EXTRACTED TEXT
A Word About C++ in general (and this program in particular)

  • Both compile() and writeAssembly() are recursive, tree-walking methods.
  • C++ has both pointers and references, so methods can “return” more than one thing. For example, check out the compile() method of class BooleanConstantNode (aka BooleanConstantNode::compile() in C++ parlance):
    VariableMention*
        compile
    	(simpleType_ty&	simpleType
    	)
    	{
    	  varPtr_	= new VariableMention(BOOLEAN_ST);
    	  simpleType	= BOOLEAN_ST;
    	  return(varPtr_);
    	}
    

    Obviously it returns the address of a new instance of VariableMention (the value in member variable varPtr_).Additionally, it sets the argument simpleType to value BOOLEAN_ST. So, if you call it like:

    simpleType_ty		whatsMyReturnType;
    VariableMention*	varPtr;
    
    varPtr	= nodePtr->compile(whatsMyReturnType);
    

    then not only will varPtr be set to the address of the VariableMention instance that will receives the value, but also whatsMyReturnType will be set to BOOLEAN_ST. Sometimes it will be necessary to check this return type, to ensure it agrees with what you expect (e.g. if-statements require boolean conditions)(For the curious, just like the type VariableMention* signifies “a pointer to a VariableMention instance“, so the type simpleType_ty& signifies “a reference to a simpleType_tyinstance“. The argument that you send to it must be a simpleType_ty variable, and that variable can have its value changed.)

Examples:

PROGRAM	one;

VAR	i : integer;

BEGIN
 i := 1
END.
$beginPreAsm
 %beginVarDecl
  %var	@compilerVar1,	Integer,	0
  %var	@i,	Integer,	0
 %endVarDecl
 %beginCode
  loadPoin @compilerVar1,1
  copyPoin @i,@compilerVar1
 %endCode
$endPreAsm
PROGRAM	two;

VAR	i : integer;

BEGIN
  i := 2 * 3;
  WRITE(i);
END.
$beginPreAsm
 %beginVarDecl
  %var	@compilerVar1,	Integer,	0
  %var	@compilerVar2,	Integer,	0
  %var	@i,	Integer,	0
 %endVarDecl
 %beginCode
  loadPoin @compilerVar1,2
  loadPoin @compilerVar2,3
  mulPoin @compilerVar1,@compilerVar2
  copyPoin @i,@compilerVar1
  stdOutPrint @i
 %endCode
$endPreAsm
PROGRAM	three;

VAR	b : BOOLEAN;

BEGIN
 b := true;
END.

WORK TO COMPLETE
1. Revise the C++ notes starting with "then not only" and going on through "its value changed.)", putting "resultType" wherever "whatsMyReturnType" appears.
2. Answer these questions from the C++ notes:
(a) What kind of methods are compile() and writeAssembly()?
(b) What value does BooleanConstantNode::compile() assign to the argument simpleType?
(c) What kind of statement is given as requiring boolean conditions?

RECORDED INFORMATION
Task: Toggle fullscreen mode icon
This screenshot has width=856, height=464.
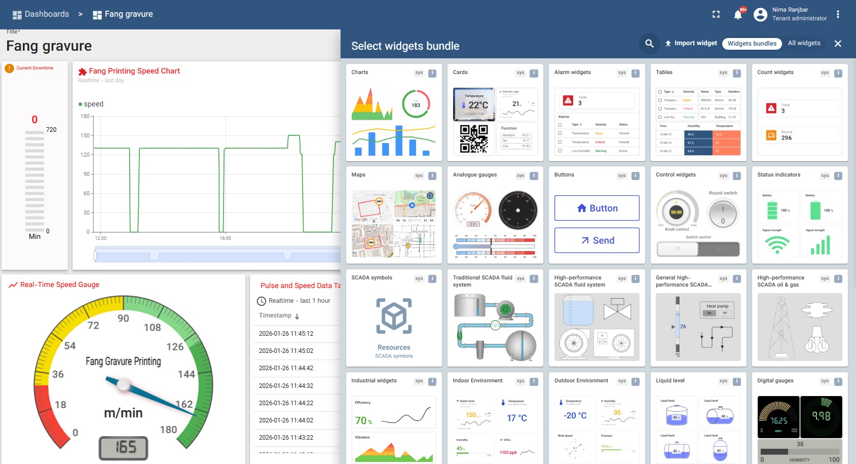Action: [x=716, y=15]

SOLUTIONS IN ORDER
1.
then not only will varPtr be set to the address of the VariableMention instance that will receives the value, but also resultType will be set to BOOLEAN_ST. Sometimes it will be necessary to check this return type, to ensure it agrees with what you expect (e.g. if-statements require boolean conditions)(For the curious, just like the type VariableMention* signifies “a pointer to a VariableMention instance“, so the type simpleType_ty& signifies “a reference to a simpleType_tyinstance“. The argument that you send to it must be a simpleType_ty variable, and that variable can have its value changed.)

2.
(a) They are recursive, tree-walking methods.
(b) It assigns the value BOOLEAN_ST.
(c) If-statements require boolean conditions.